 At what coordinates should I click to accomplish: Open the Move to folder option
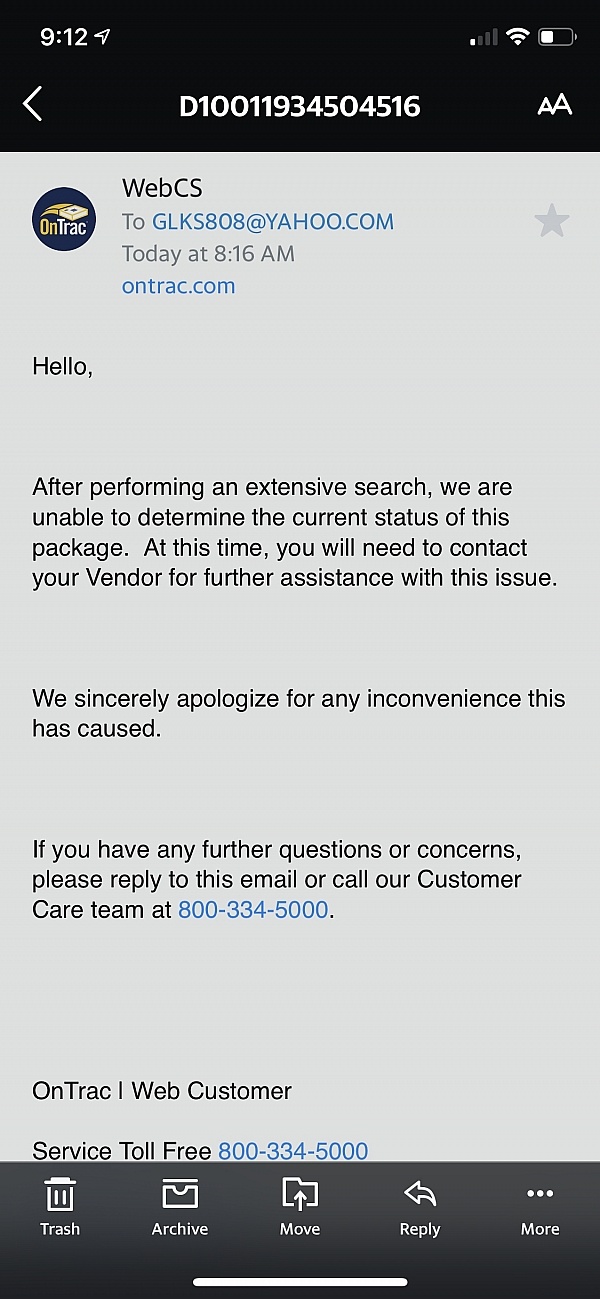click(x=300, y=1207)
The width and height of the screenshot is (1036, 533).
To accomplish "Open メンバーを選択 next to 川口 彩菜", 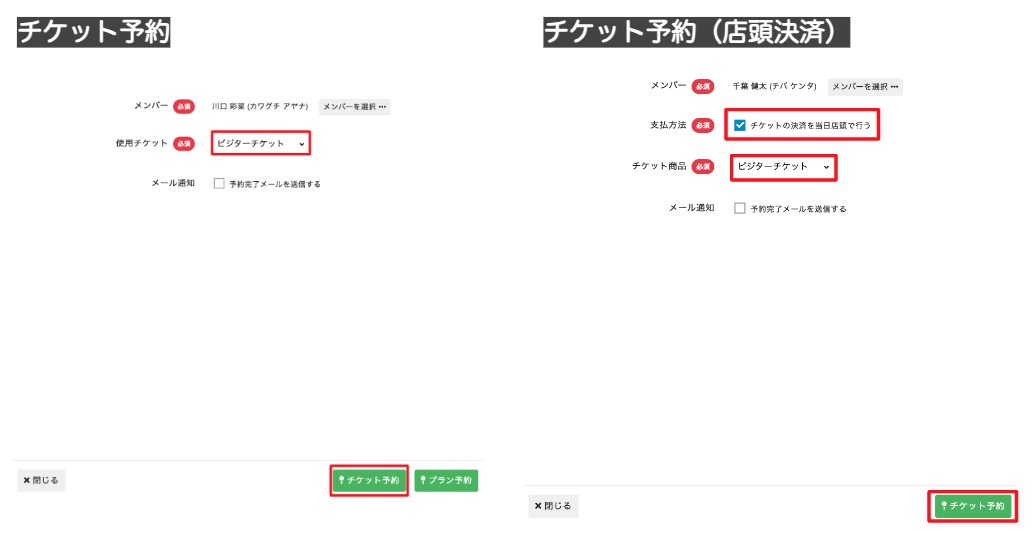I will [x=354, y=106].
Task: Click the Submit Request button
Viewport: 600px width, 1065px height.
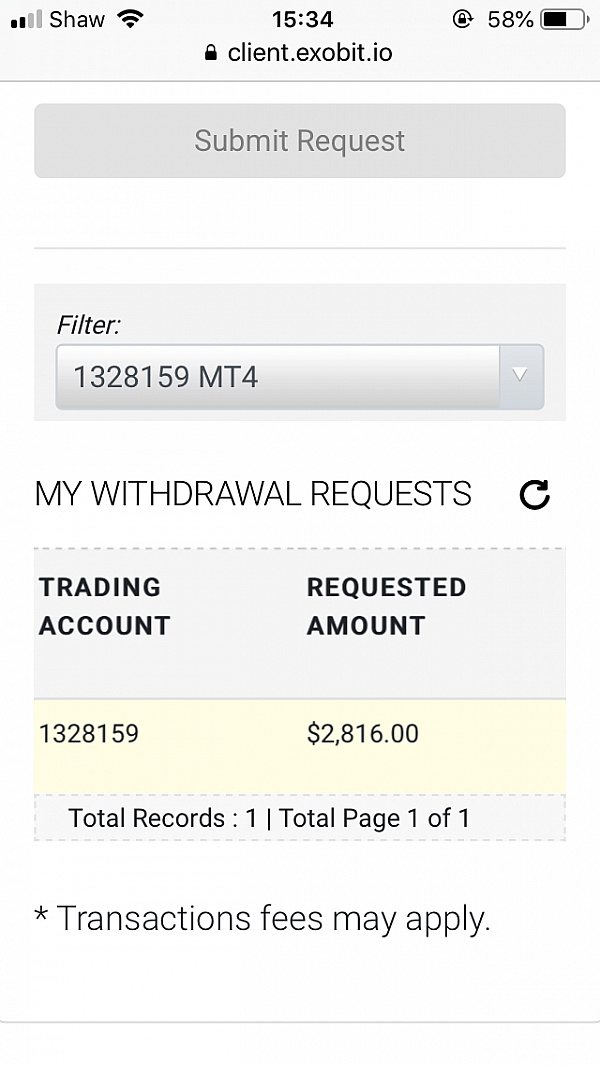Action: coord(300,141)
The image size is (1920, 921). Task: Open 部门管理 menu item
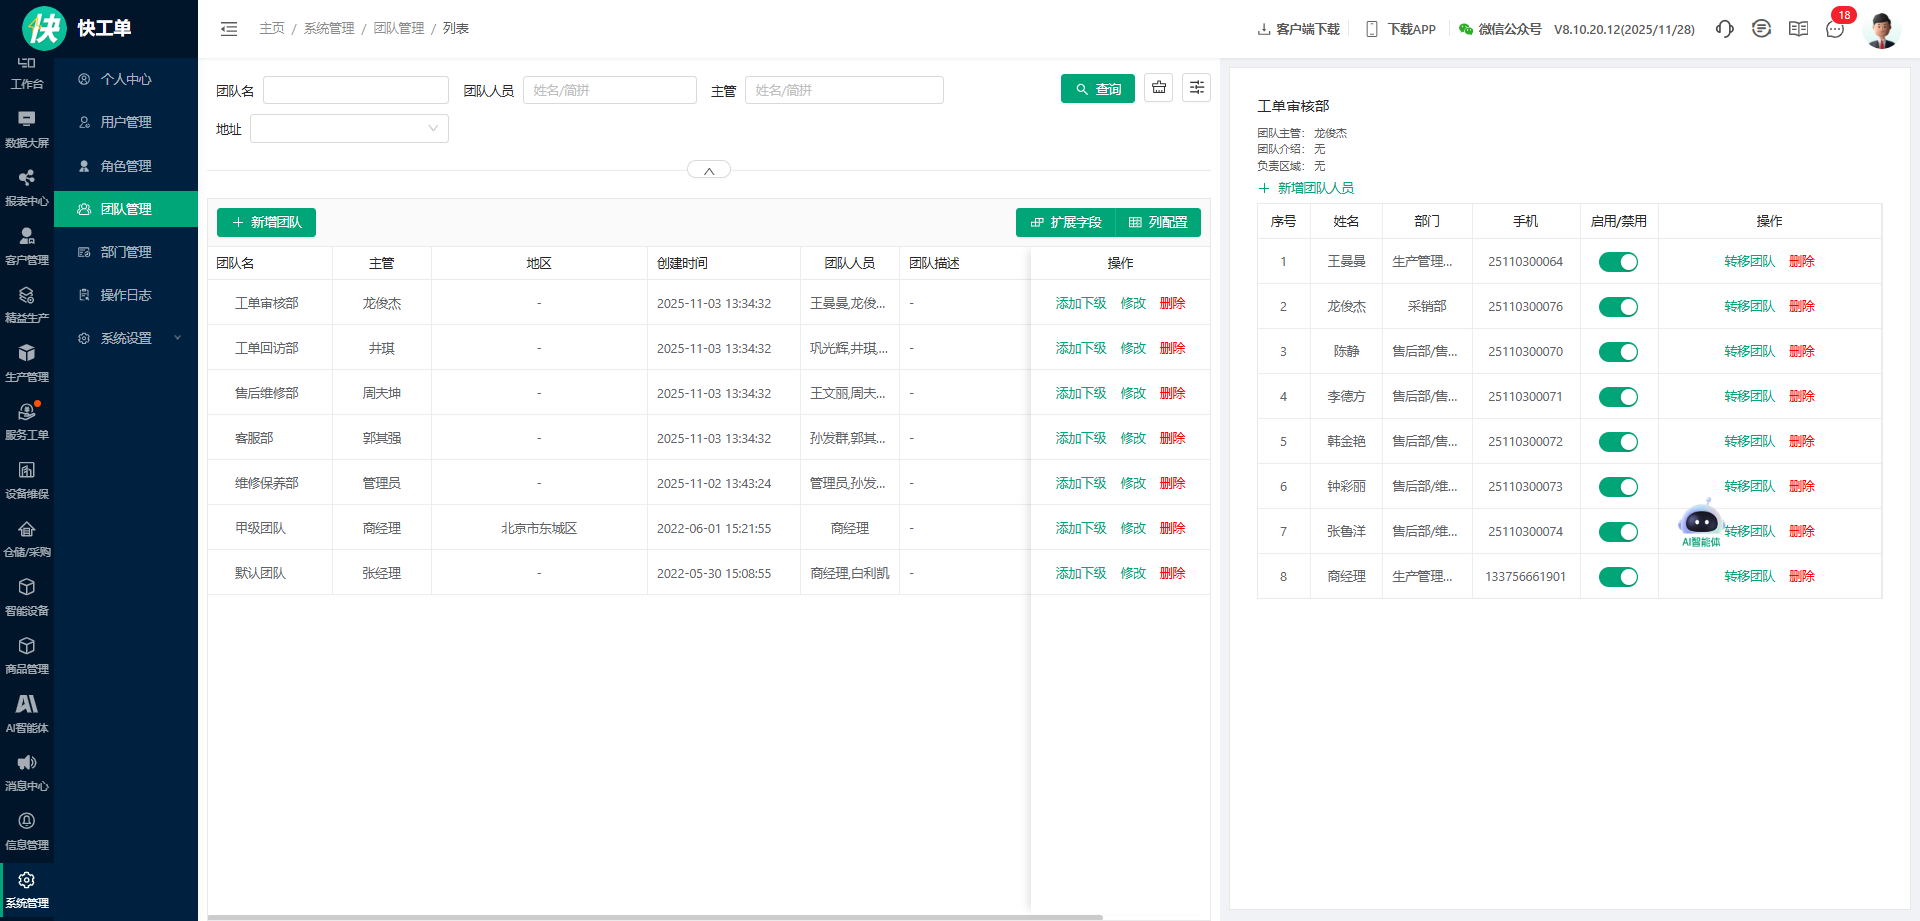point(126,252)
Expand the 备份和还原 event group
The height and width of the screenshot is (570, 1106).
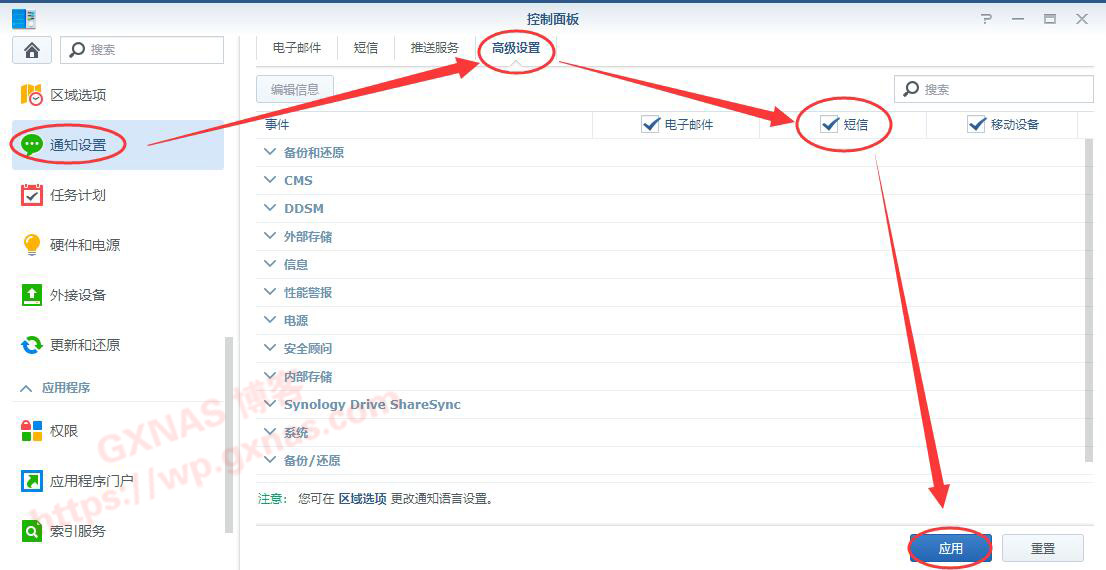click(x=269, y=152)
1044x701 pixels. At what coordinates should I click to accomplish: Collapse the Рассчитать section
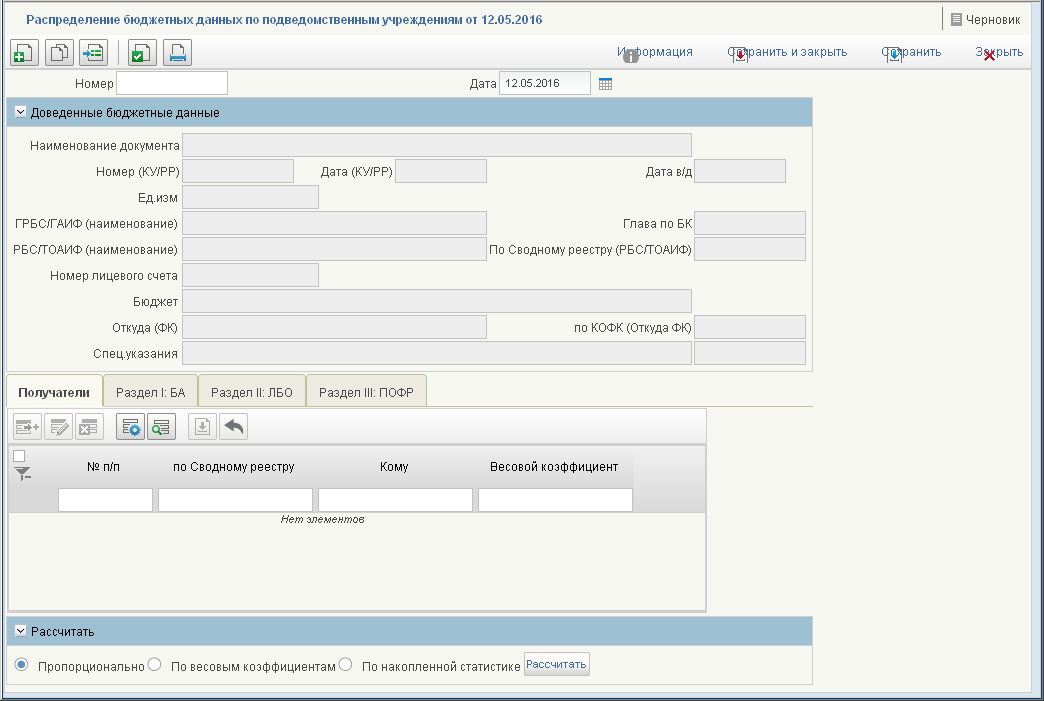[x=21, y=631]

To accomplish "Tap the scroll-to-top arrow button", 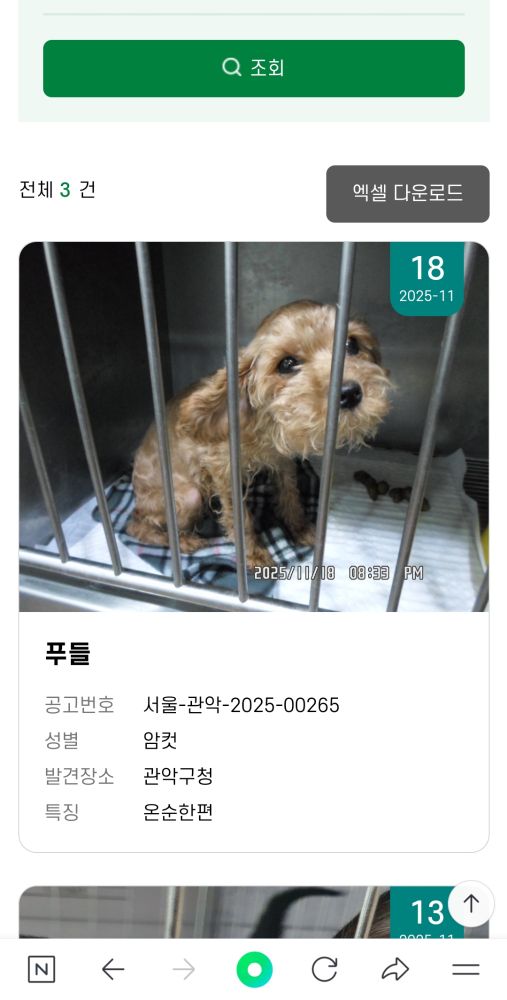I will tap(471, 904).
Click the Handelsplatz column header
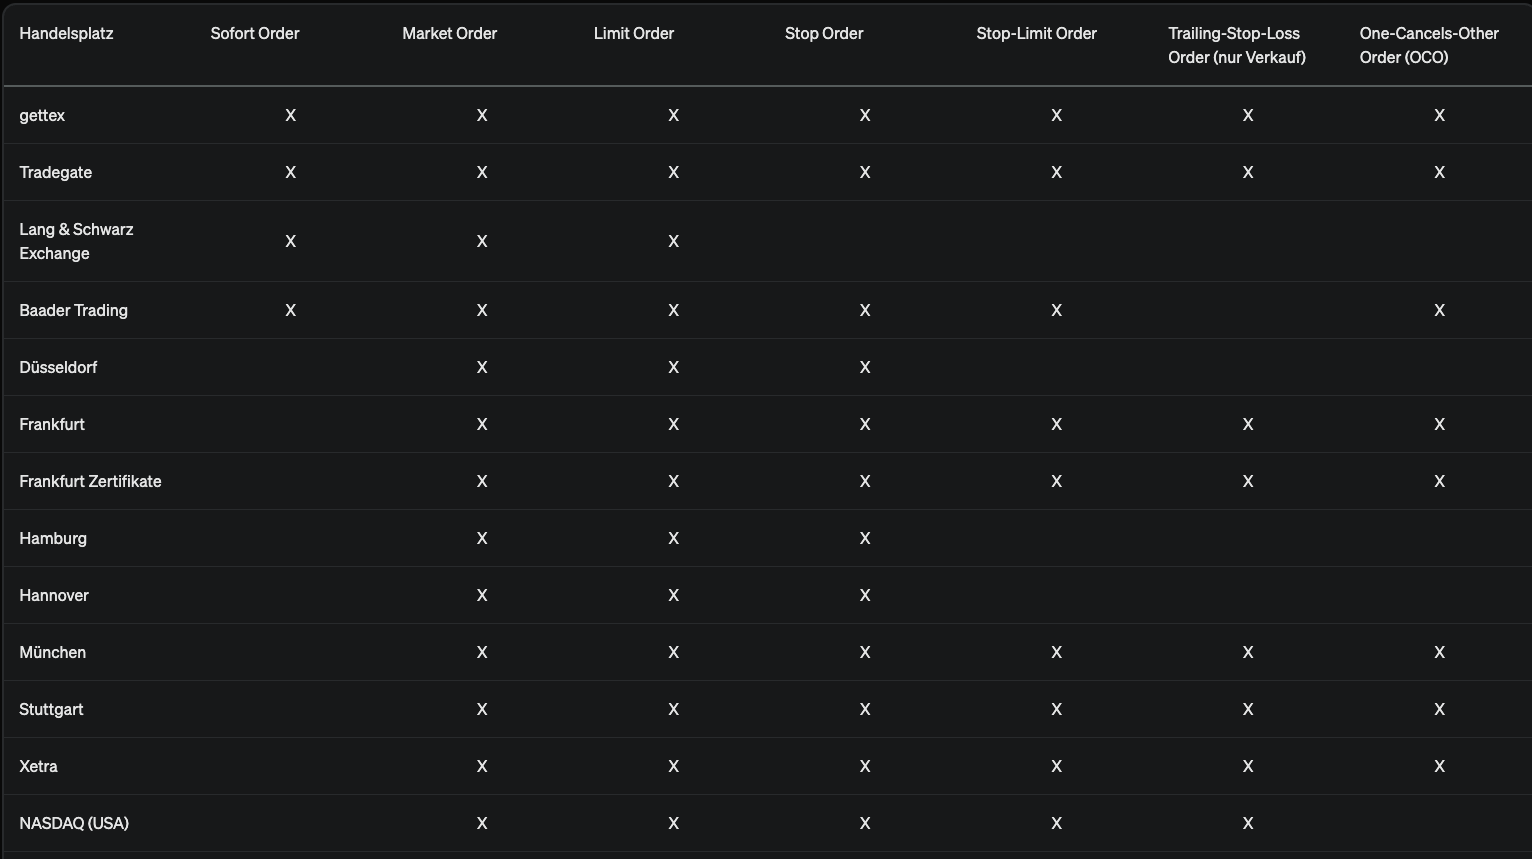The width and height of the screenshot is (1532, 859). click(x=66, y=33)

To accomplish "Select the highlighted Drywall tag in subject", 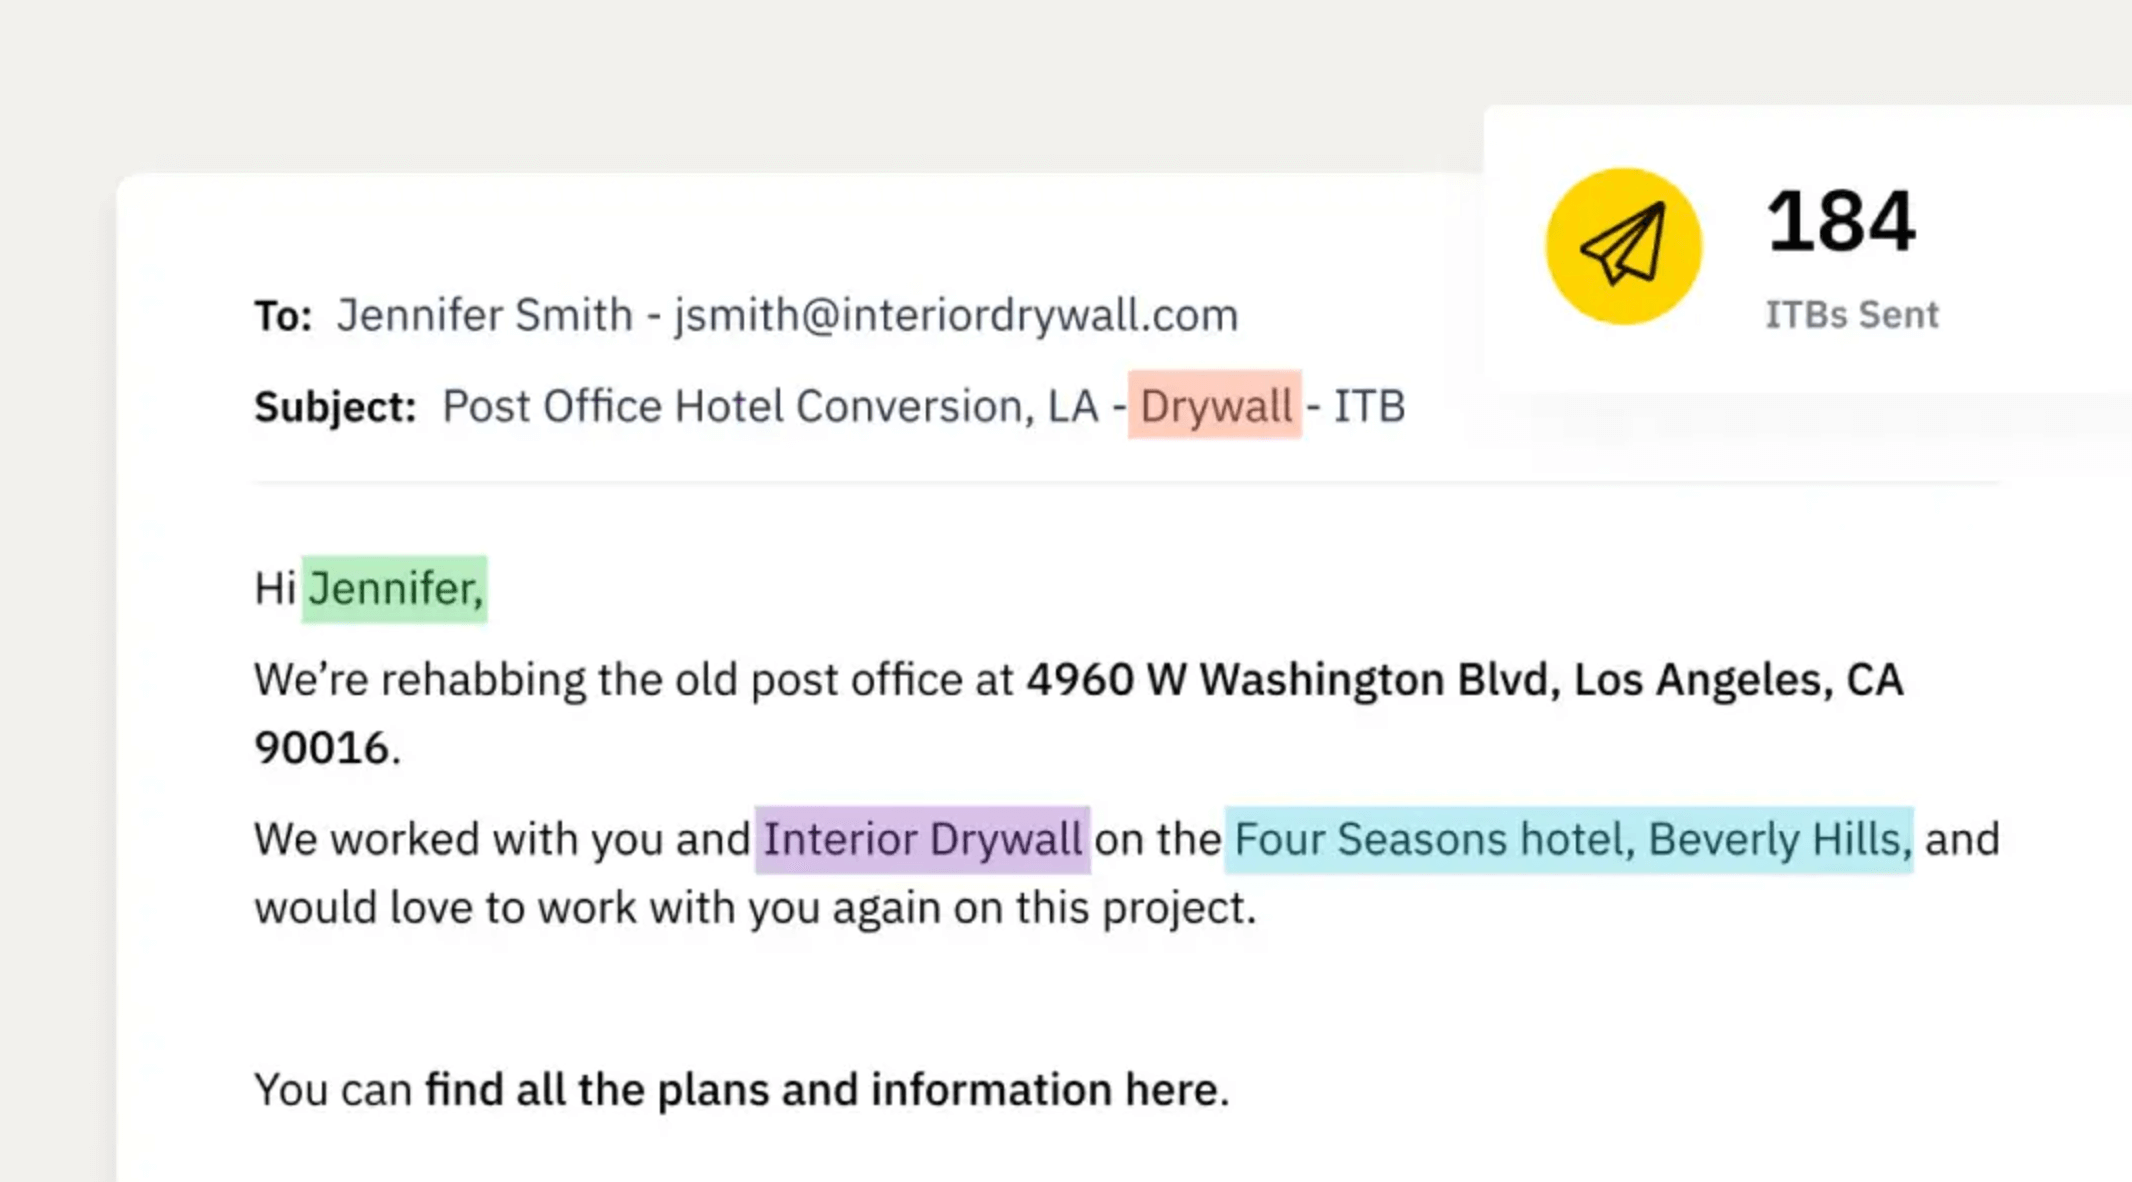I will (1215, 405).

__Stated problem__
Extract every line from the items above that contains the string "Task". Treat the match as case-sensitive.

__Problem solution__
Task: Click the Submit Request button
The image size is (1920, 921). Task: Open 部门管理 menu item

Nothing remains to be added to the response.